L'allergie clinique aux œufs est une allergie alimentaire fréquente, gérée actuellement par l'éviction stricte de l'allergène. L'immunothérapie orale (ITO) pourrait constituer une option de traitement permettant une désensibilisation aux allergènes de l'œuf.
Nous avons cherché à évaluer le succès de la désensibilisation et le développement d'une tolérance aux protéines d’œuf ainsi que l'innocuité de l'immunothérapie orale et sublinguale chez des enfants et adultes atteints d'allergie aux œufs médiée par l'immunoglobuline E (IgE) par rapport à un placebo ou à une stratégie d'éviction.
Nous avons recherché dans 13 bases de données des articles de journaux, des actes de conférence, des thèses et des essais non publiés, en utilisant une combinaison de titres de sujets et de mots clés (la dernière recherche a été effectuée le 5 décembre 2013).
Nous avons inclus des essais contrôlés randomisés (ECR). Tous les groupes d'âge présentant une allergie aux œufs clinique devaient être inclus.
Nos recherches électroniques ont mis à jour 83 études. Nous avons sélectionné les études, extrait les données et évalué la qualité méthodologique. Nous avons essayé de contacter les investigateurs des études pour obtenir les données non publiées, chaque fois que cela était possible. Nous avons utilisé I² pour évaluer l'hétérogénéité statistique.
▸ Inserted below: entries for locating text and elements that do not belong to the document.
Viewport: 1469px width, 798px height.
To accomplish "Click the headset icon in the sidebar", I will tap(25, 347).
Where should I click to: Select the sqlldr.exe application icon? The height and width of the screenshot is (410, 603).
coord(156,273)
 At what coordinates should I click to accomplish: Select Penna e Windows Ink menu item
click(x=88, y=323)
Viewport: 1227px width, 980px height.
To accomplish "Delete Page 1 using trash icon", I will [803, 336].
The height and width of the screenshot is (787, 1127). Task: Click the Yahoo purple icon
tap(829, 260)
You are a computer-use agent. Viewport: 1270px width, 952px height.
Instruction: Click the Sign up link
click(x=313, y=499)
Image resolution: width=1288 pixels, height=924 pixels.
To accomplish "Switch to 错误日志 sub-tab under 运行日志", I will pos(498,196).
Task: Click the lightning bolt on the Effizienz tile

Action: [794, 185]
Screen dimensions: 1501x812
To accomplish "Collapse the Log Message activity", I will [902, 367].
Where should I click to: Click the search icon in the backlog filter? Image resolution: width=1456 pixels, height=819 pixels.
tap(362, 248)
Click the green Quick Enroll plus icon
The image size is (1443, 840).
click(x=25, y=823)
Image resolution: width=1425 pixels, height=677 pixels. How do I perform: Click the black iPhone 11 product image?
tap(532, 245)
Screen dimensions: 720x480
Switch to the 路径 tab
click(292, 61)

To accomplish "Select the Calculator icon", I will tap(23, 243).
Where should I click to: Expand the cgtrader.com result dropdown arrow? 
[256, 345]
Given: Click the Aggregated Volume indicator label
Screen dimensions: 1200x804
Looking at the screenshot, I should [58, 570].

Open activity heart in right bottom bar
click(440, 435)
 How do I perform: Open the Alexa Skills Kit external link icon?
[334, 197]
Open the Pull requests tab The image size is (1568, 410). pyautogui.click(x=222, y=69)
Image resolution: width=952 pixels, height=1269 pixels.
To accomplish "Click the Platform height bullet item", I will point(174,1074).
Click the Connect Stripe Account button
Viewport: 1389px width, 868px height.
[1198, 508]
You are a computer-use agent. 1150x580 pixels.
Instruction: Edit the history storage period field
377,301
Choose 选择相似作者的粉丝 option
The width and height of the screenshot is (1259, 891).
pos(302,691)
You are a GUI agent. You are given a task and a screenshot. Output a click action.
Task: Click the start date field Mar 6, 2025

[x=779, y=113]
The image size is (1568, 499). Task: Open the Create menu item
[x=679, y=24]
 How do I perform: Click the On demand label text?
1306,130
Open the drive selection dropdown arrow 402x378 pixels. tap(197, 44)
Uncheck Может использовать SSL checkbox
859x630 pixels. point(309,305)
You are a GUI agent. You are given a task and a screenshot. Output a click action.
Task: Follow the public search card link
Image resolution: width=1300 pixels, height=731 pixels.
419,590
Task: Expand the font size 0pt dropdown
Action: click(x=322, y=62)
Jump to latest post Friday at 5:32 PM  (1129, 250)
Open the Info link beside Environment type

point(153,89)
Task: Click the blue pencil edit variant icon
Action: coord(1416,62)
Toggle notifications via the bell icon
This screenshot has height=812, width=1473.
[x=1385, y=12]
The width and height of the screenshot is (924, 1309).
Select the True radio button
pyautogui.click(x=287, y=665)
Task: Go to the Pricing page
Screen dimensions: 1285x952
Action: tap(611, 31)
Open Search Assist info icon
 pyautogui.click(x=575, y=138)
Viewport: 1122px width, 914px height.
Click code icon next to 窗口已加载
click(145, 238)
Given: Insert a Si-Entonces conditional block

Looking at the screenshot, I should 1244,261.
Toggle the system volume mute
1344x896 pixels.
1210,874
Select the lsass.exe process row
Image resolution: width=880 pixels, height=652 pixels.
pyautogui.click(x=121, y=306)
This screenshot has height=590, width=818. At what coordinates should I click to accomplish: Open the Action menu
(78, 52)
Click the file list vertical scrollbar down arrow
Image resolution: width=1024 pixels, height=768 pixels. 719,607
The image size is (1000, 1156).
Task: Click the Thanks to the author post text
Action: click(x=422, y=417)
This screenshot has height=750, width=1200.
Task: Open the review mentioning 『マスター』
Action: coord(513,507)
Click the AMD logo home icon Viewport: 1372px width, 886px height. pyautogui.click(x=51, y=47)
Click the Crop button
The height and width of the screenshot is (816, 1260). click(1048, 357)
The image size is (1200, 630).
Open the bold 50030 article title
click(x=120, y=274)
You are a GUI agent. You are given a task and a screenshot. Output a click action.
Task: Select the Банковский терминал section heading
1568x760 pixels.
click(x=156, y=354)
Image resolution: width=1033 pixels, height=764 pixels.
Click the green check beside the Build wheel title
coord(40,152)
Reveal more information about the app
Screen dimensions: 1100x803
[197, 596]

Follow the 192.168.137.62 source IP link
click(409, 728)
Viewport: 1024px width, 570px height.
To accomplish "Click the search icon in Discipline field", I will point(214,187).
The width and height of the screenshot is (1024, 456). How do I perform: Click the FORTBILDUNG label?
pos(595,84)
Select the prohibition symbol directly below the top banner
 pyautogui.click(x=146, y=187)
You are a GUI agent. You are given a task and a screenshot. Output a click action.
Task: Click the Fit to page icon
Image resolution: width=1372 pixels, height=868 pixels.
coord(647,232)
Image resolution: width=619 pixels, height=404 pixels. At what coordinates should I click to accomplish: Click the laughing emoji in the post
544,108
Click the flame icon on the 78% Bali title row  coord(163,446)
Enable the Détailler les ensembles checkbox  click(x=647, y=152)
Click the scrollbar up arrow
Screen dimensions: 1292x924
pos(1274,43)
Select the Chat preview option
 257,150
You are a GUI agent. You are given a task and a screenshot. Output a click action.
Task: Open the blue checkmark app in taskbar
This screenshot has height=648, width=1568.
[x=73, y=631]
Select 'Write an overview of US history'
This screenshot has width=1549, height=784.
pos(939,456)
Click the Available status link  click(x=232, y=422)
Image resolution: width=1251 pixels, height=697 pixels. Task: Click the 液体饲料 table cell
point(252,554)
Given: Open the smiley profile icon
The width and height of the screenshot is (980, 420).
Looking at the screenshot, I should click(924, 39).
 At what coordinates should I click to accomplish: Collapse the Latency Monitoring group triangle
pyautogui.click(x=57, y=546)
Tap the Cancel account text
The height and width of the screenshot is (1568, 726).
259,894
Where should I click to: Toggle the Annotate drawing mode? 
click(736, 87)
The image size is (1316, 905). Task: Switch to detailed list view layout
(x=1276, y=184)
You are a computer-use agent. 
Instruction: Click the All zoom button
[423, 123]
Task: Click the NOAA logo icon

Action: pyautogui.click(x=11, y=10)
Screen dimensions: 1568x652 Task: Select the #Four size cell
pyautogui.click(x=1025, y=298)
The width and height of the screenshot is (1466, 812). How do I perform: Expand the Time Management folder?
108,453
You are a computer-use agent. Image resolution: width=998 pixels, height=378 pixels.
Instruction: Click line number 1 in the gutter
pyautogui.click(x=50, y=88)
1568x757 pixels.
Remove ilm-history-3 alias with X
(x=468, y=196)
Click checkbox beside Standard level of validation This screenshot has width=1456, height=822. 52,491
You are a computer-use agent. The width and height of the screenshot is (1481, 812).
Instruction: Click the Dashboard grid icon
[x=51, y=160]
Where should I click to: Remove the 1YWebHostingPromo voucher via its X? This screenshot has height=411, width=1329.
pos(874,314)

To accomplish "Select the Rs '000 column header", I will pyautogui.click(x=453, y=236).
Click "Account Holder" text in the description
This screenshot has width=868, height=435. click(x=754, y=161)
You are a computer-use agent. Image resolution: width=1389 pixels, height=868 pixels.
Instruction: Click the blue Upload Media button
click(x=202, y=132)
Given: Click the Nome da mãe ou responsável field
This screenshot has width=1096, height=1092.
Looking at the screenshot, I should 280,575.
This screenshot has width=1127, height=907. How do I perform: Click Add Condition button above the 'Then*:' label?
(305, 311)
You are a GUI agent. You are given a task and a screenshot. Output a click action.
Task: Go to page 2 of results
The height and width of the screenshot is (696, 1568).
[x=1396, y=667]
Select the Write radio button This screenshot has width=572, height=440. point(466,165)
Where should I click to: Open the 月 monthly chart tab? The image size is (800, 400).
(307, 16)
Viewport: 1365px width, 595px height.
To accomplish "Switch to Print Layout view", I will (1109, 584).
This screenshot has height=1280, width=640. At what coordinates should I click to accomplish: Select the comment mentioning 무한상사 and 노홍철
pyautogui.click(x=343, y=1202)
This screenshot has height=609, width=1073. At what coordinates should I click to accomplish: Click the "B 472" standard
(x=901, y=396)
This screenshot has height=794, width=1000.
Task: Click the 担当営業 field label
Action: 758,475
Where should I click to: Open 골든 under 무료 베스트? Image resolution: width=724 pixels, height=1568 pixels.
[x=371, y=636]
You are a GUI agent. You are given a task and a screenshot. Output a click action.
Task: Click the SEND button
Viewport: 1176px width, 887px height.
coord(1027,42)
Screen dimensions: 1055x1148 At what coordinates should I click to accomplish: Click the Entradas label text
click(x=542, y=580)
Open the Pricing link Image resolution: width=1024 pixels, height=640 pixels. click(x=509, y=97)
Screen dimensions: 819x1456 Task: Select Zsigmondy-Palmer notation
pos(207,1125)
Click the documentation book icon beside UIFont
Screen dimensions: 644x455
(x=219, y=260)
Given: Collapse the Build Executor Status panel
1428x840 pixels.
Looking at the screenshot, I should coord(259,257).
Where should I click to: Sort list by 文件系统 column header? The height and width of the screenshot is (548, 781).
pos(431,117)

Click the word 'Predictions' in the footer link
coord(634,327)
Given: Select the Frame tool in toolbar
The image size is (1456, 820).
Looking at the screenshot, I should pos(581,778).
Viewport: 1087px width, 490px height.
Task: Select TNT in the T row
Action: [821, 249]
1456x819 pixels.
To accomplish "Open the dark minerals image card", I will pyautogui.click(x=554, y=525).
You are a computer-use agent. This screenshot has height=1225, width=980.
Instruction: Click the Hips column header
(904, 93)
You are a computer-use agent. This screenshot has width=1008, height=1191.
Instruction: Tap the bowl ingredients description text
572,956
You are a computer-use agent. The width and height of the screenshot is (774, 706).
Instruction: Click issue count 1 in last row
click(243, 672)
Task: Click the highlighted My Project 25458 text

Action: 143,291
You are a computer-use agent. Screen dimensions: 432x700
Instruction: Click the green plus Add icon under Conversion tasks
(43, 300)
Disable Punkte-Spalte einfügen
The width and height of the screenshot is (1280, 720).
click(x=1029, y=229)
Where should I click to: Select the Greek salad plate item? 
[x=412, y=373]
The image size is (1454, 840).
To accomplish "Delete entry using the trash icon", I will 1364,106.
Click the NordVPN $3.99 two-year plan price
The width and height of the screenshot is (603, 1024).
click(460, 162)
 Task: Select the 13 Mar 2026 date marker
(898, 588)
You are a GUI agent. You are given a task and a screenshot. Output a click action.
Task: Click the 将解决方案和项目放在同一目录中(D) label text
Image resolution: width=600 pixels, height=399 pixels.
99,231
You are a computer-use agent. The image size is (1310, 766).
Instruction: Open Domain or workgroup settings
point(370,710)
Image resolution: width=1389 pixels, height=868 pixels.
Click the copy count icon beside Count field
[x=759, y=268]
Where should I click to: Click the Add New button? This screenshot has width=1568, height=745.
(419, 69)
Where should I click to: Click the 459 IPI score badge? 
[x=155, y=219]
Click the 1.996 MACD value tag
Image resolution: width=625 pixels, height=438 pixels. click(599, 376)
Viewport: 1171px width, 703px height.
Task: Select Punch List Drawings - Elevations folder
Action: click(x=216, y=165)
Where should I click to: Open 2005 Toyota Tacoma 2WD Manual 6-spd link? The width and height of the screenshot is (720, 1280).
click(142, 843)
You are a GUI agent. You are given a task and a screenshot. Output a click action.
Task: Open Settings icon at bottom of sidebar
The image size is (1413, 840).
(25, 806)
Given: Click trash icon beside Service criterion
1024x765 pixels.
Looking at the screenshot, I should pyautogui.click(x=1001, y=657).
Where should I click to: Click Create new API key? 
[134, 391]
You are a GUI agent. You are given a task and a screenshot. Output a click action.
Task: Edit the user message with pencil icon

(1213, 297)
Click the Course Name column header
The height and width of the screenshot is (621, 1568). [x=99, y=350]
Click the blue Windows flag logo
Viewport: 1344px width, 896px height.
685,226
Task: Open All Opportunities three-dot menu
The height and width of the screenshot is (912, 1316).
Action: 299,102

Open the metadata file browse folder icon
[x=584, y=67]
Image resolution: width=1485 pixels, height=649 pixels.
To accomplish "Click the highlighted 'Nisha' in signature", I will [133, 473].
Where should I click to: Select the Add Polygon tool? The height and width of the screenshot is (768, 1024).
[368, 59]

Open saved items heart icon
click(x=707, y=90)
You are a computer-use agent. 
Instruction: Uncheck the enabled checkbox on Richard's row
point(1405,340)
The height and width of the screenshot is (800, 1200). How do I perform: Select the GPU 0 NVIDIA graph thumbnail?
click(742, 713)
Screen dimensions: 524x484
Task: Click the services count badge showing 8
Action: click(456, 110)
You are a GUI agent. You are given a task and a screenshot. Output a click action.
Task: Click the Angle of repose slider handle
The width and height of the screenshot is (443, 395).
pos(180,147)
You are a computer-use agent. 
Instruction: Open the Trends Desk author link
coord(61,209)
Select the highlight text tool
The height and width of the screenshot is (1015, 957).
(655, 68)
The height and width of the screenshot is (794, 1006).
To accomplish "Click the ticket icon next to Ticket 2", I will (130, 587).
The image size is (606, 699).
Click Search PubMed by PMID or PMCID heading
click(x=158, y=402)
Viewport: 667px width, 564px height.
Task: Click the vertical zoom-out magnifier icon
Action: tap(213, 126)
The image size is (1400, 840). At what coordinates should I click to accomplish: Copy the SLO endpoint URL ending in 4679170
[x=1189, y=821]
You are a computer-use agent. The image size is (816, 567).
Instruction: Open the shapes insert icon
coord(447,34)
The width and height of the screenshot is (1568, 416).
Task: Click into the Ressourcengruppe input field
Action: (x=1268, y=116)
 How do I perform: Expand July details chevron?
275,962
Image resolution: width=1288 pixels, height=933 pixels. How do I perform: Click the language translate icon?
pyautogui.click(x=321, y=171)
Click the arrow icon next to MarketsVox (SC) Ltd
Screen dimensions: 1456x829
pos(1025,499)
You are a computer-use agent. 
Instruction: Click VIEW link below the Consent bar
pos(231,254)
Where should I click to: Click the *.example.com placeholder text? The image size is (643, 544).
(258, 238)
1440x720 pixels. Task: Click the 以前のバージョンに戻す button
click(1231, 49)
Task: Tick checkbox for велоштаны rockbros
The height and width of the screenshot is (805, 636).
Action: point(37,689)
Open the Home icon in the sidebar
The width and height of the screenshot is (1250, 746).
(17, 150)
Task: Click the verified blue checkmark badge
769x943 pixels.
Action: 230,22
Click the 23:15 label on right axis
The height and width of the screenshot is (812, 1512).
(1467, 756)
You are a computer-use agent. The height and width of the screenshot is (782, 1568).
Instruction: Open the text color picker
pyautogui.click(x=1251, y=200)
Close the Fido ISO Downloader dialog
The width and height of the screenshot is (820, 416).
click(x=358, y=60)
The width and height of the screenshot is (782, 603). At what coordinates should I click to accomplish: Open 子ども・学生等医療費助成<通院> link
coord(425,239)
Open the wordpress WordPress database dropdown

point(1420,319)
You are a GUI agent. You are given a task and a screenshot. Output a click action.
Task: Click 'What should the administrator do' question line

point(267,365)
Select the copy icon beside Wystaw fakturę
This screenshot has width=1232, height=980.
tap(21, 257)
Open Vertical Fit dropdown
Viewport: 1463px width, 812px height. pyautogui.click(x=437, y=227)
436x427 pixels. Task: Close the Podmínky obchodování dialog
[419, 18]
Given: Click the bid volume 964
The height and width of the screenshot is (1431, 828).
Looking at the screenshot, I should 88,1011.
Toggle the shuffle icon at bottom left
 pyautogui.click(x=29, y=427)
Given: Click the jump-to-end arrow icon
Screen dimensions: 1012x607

Nous avons estimé un risque relatif (RR) groupé avec un intervalle de confiance (IC) à 95 % pour chaque critère d'évaluation en utilisant un modèle à effets fixes de Mantel-Haenzel si l'hétérogénéité statistique était faible (valeur de I² inférieure à 50 %).
Nous avons inclus quatre ECR portant sur un total de 167 sujets recrutés (ITO 100 participants ; contrôle 67 participants), qui étaient tous des enfants (âgés de 4 à 15 ans). Une étude utilisait un placebo et trois autres un régime d'éviction comme témoin. Chaque étude utilisait son propre protocole d'ITO. Trente-neuf pour cent des participants du groupe ITO ont pu tolérer une portion complète d'œuf, contre 11,9 % des témoins (RR 3,39, IC à 95 % de 1,74 à 6,62). Quarante pour cent des participants du groupe ITO ont pu ingérer une portion partielle d’œuf (entre 1 et 7,5 g ; RR 5,73, IC à 95 % de 3,13 à 10,50). Soixante-neuf pour cent des participants ont présenté des effets indésirables d'intensité légère à sévère pendant l'ITO (RR 6,06, IC à 95 % de 3,11 à 11,83). Cinq des 100 participants ayant reçu une ITO ont eu besoin d'adrénaline. Nous ne pouvons pas dire, sur la base des données disponibles, s'il y a eu un problème de sur- ou de sous-déclaration des événements indésirables. Dans l'ensemble, la rigueur méthodologique était inconstante selon les essais.